Devant l’état de santé préoccupant de la comtesse, les études cessent, les maîtres sont renvoyés. Il n’y eut plus ni rires ni pleurs dans ce charmant domaine : il fallait à la comtesse le moins de bruit et le moins d’agitation possible autour d’elle. Les enfants conscients de la maladie de leur mère, entourent cette femme blanche aux grands yeux noirs. Les couleurs de l’automne de la Touraine apportent un surcroît de mélancolie à ces moments de grande tendresse familiale. En novembre, la comtesse ne peut plus quitter sa chambre d’où elle peut voir, de sa fenêtre, un paysage qui lui rappelle la Suisse avec ses deux magnifiques enfants jouant. Pour elle, elle vit sa dernière fête.

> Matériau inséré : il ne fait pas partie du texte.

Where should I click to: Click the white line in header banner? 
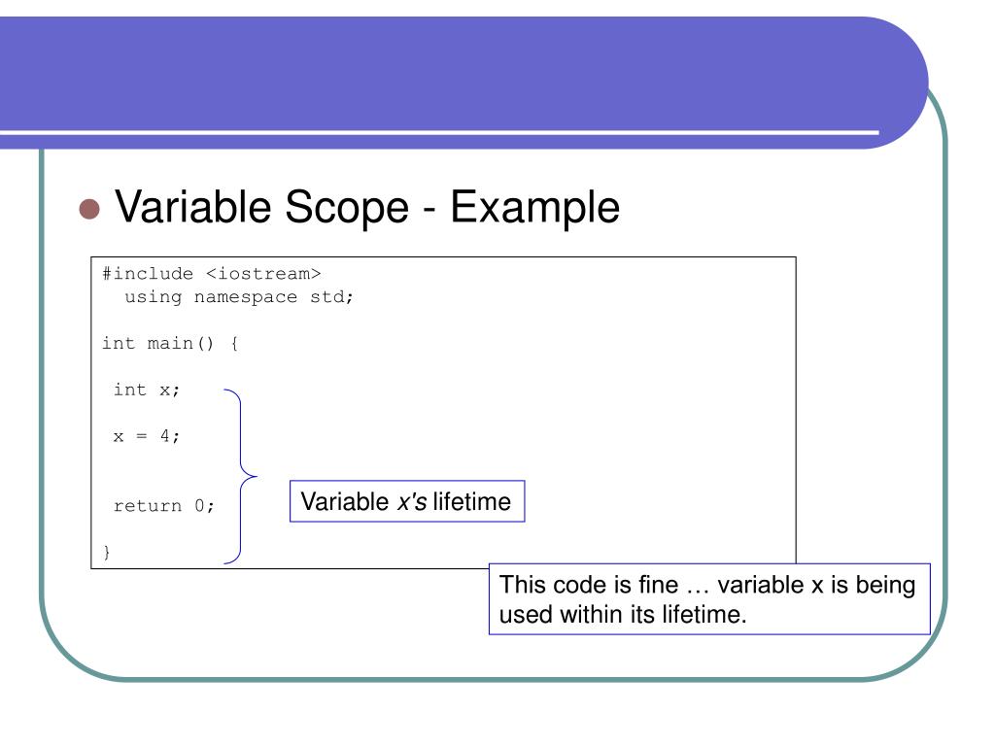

Le médecin l’oblige à garder le lit. Avant de lui obéir, elle regarde une dernière fois le paysage « de mon pays » dit-elle. Elle a fait sien le domaine de la Grenadière. La terre et le ciel de la Touraine la font rêver. Elle se souvient avec nostalgie des Alpes.
Elle s’alite pour ne plus se relever. Elle va mourir et le sait. Elle prévient Louis de l’échéance inéluctable. L’enfant comprend.
« Demain, tu seras un homme, mon enfant » lui dit-elle. C’est à dire qu’il doit dès maintenant revêtir son rôle d’individu responsable : elle le charge de toutes les formalités à accomplir après son décès. Elle lui demande d’écrire au comte de Brandon, son époux, qui n’est pas le père des deux enfants, pour lui annoncer sa mort. A la question de Louis sur l’identité du père véritable, elle lui répond calmement que celui-ci est mort pour sauver son honneur et sa vie.
Dans un portefeuille, il y a 12000 francs. C’est leur seul bien, leur seule fortune.
La comtesse s’inquiète du sort de ses enfants après sa mort. Que deviendront-ils, eux qui seront désormais orphelins, seuls au monde ?
Louis placera Marie dans un collège et lui s’embarquera à Brest. « Meurs tranquille, ma mère ! » A ces mots, la comtesse retrouva l’âme du père dans celle de son fils.
Elle meurt le lendemain matin les yeux fixés sur ses enfants.
Gaston fait ce qu’il a promis à sa mère mourante. Devant le collège où Marie est inscrit, il prévient son jeune frère de la solitude qui l’attend. Puis il s’embarque comme novice sur un bateau de l’Etat partant de Rochefort.